The effect of in-service steam temperature transients on the damage behavior of a steam turbine rotor

• Effect of in-service temperature transients on creep–fatigue behavior of a rotor is performed.
• A validated viscoplastic constitutive model is used to describe creep–fatigue behavior of a rotor.
• Heat transfer coefficients between steam and rotor are modelled for different regions of a rotor.
• Temperature fluctuations in steady state operation may induce an acceleration in creep damage.
• Correlation of the stress range due to the temperature fluctuations has been established.

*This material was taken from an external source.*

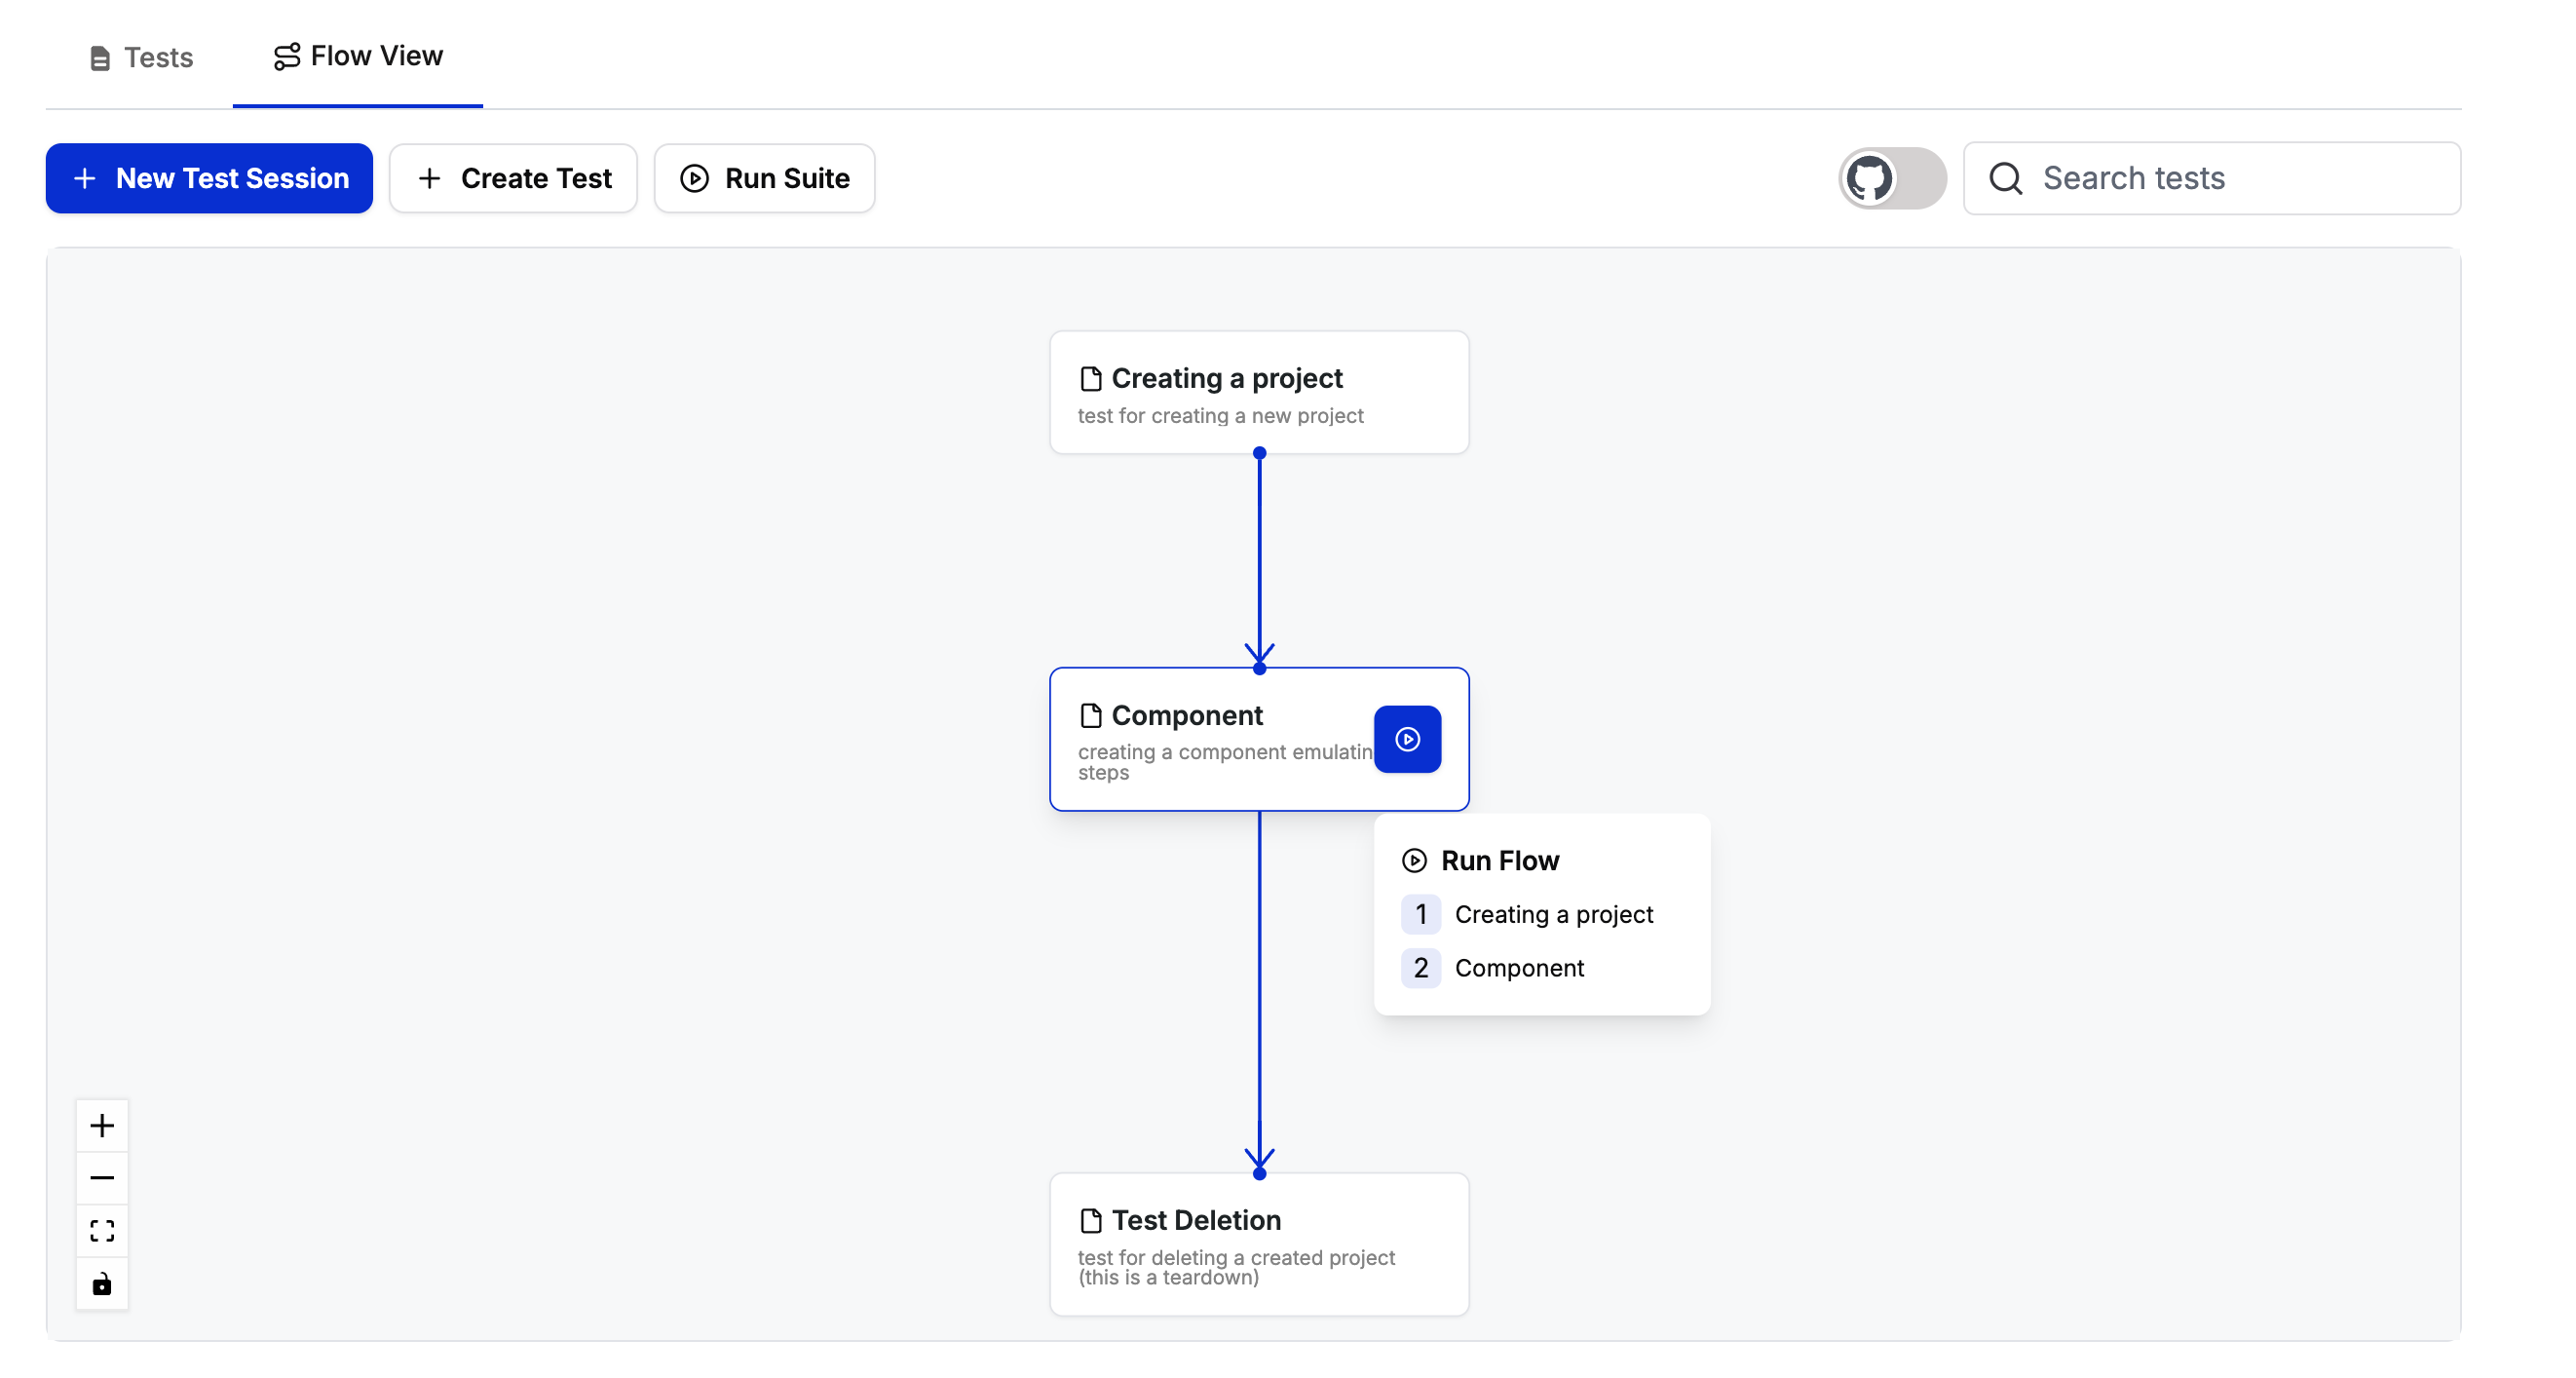
Task: Select the Test Deletion node
Action: (1258, 1244)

This study was aimed at identifying the influence of the temperature transient on the creep–fatigue behavior of a steam turbine rotor. Especially, the steam temperature fluctuations during the steady state operation phase could lead the stress to the oscillation, which also contributes to the fatigue damage. Toward this end, in-service operating data during startup, shutdown and steady state operation phases was chosen to investigate the creep–fatigue damage of a 1000 MW steam turbine rotor. A viscoplastic constitutive model with damage was presented to describe creep–fatigue deformation behavior. A significant growth in creep damage was found under the influence of the temperature fluctuation compared to the creep damage under the stable temperature condition. In addition, steam temperature fluctuation induced the larger thermal gradient and temperature difference at the location where is closer to the rotor surface. The correlation of the stress range due to these temperature fluctuations has been established by carrying out the transient thermo-mechanical FE analysis. Frequent thermal fluctuations during the steady state operation phase were identified as one of the most influential factors for the creep–fatigue damage of the steam turbine rotor.